When a man wakes up in the morning and can’t quite make out where he is, and the first thing that catches his eyes as they wander inquiringly round an unfamiliar bedroom is an electric bell, and underneath it these words:

‘Na sklepnika, rate 1 nou;
Na panskou, rate 2 kráte;
Na poshluhu, rate 3 kráte;’

he may fairly be excused if he feels like a stranger in a strange land. It will probably dawn upon him that somewhere amid these printed specimens of an unknown tongue there is lurking a request that if he wants the waiter he will ring once; that if he requires the chambermaid he will ring twice; and that if he needs the services of the boots he will ring thrice. This is what gradually shaped itself in my mind when I woke up the other morning in Prague, and found myself face to face with the Bohemian or Czechish language.
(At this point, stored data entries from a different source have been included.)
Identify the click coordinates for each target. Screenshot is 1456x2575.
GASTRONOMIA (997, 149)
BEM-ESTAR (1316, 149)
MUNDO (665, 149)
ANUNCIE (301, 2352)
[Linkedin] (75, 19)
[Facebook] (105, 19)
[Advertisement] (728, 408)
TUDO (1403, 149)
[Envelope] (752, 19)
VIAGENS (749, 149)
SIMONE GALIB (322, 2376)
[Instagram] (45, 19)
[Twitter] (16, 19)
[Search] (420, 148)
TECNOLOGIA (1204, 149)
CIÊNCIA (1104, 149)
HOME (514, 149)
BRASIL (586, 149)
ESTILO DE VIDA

My earliest recollections of Prague are associated with a piece of well-thumbed music which used to lie about on a piano, and was something to do with a battle. Later on it cropped up occasionally in the schoolroom in connection with a gentleman named Huss, who got into trouble early in the Fourteens; but the world-famous old town fairly burnt itself into my memory in the now almost forgotten lines of poor Prowse, ‘Nicholas’ of Fun:

‘The longitude’s rather uncertain,
The latitude’s equally vague;
But that person I pity who knows not the city,
The beautiful city of Prague.’

It was not of the Bohemia over which Francis Josef reigns to-day that the young poet sang, but of that vaster Bohemia which in years gone by was the happy land of the children of art, of letters, and of song. ‘La Vie de Bohème’ exists no more. The old Bohemians have turned their backs upon their tents, and live in stucco villas. They have crushed the clay pipe under the heels of their patent-leather boots, and taken to cigarettes. They have ceased to herd together in the bonds of brotherhood; they go into Society and eye each other superciliously when they get crushed together on the staircases of the nobility.